All of these implementations have similar characteristics and virtually none
are inter-operable.

Even worse, the model produced by a clustering system is really just like a
model produced by a classifier so we should increase the number of sources
of incompatible classifiers even more.  Altogether, we probably have a dozen
ways of building classifiers.

I would like to start a discussion about a framework that we can fit all of
these approaches together in much the same way that the recommendations
stuff has such nice pluggable properties.

As I see it, the opportunities for commonality (aka our current
deficiencies)  include:

- original input format reading

-- the naive Bayes code uses an ad hoc format similar to what Jason Rennie
used for 20 news groups.  This code uses Lucene 3.0 style analyzers.

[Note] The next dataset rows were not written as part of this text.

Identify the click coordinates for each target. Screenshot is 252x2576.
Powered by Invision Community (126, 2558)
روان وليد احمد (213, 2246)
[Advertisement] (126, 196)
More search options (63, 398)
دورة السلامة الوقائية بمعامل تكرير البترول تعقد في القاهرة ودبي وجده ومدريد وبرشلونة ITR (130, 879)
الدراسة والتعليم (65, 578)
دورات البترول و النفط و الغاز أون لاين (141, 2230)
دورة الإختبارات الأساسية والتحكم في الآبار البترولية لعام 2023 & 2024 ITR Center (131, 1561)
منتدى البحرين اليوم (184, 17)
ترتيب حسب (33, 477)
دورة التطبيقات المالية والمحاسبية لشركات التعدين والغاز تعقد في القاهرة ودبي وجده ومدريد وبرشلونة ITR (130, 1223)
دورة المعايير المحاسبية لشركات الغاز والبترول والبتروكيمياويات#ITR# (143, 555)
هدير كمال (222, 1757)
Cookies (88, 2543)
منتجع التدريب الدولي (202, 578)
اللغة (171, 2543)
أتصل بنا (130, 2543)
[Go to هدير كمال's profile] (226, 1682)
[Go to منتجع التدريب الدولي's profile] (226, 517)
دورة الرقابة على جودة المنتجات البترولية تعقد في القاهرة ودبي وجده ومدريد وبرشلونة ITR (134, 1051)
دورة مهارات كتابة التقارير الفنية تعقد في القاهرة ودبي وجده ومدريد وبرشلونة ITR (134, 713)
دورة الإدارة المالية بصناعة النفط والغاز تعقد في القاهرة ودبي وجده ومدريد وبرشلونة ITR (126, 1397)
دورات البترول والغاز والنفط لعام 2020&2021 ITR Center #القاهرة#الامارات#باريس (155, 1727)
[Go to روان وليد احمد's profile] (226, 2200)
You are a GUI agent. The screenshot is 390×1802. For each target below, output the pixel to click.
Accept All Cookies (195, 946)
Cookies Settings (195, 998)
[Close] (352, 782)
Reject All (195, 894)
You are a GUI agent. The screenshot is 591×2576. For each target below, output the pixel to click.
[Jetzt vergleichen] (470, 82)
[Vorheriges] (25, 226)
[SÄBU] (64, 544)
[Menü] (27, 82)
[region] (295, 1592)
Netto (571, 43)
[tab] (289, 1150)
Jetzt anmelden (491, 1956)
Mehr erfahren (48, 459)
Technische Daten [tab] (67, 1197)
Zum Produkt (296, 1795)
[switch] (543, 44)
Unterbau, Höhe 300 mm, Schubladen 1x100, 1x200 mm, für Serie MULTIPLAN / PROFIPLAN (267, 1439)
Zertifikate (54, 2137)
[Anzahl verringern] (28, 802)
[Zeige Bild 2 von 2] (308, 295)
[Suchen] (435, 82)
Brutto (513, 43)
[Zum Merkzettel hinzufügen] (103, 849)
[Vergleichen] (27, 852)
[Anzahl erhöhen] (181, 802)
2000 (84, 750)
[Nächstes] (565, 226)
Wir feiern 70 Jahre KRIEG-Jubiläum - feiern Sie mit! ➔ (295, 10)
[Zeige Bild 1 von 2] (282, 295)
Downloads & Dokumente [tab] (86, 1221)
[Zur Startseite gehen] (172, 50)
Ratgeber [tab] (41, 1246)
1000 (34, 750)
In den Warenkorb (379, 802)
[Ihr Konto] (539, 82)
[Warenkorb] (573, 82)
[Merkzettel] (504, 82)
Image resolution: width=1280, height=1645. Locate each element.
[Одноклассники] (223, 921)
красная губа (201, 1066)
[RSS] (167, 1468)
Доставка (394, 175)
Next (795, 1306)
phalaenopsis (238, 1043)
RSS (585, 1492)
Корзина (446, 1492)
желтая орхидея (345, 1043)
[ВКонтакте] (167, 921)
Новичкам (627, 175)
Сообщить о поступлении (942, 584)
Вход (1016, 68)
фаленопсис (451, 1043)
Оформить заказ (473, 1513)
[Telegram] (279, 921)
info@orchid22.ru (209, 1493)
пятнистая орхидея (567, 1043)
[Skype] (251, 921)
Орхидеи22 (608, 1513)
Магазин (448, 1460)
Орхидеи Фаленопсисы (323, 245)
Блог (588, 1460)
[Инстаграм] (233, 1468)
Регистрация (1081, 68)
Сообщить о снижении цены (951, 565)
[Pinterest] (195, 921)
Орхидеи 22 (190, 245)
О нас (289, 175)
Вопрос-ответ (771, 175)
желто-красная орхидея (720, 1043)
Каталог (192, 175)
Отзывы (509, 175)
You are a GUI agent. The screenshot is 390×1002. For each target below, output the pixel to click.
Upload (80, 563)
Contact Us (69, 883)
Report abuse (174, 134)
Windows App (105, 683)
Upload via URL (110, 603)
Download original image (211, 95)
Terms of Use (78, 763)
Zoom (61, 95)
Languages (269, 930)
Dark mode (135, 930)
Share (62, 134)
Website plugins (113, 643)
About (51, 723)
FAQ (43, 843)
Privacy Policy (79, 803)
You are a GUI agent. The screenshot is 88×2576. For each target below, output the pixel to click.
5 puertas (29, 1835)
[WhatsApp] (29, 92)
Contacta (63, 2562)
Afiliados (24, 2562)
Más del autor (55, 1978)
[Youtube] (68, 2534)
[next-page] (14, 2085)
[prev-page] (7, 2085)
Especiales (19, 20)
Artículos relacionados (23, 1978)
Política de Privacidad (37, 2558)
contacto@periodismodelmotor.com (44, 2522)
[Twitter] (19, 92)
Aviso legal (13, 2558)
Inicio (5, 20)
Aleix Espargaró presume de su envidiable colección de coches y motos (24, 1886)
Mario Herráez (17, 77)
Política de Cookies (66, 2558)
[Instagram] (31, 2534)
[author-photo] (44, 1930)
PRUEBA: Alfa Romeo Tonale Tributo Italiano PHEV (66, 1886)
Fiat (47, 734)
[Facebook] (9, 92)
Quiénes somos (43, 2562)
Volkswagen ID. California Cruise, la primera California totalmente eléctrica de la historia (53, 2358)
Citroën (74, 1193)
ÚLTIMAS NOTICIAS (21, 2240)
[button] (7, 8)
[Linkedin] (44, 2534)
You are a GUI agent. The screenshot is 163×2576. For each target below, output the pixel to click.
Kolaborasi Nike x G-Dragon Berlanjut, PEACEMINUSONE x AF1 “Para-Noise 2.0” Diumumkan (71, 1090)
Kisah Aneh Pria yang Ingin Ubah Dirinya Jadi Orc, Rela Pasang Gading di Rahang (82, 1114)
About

-- Zhao uses something a lot like SVMLight input format

-- The SGD code looks at CSV data

-- Drew wrote some Avro document code

-- Lucene has been used as a sort of vectors for clustering

My summary here is that the Lucene analyzers look like they could be used
very effectively for our purposes.  We would need to write AttributeFilter's
that do two kinds of vectorization (random project and dictionary based).
We also should have 4 standard input format parsers as examples (CSV,
SVMLight, VowpalWabbit, current naive Bayes format).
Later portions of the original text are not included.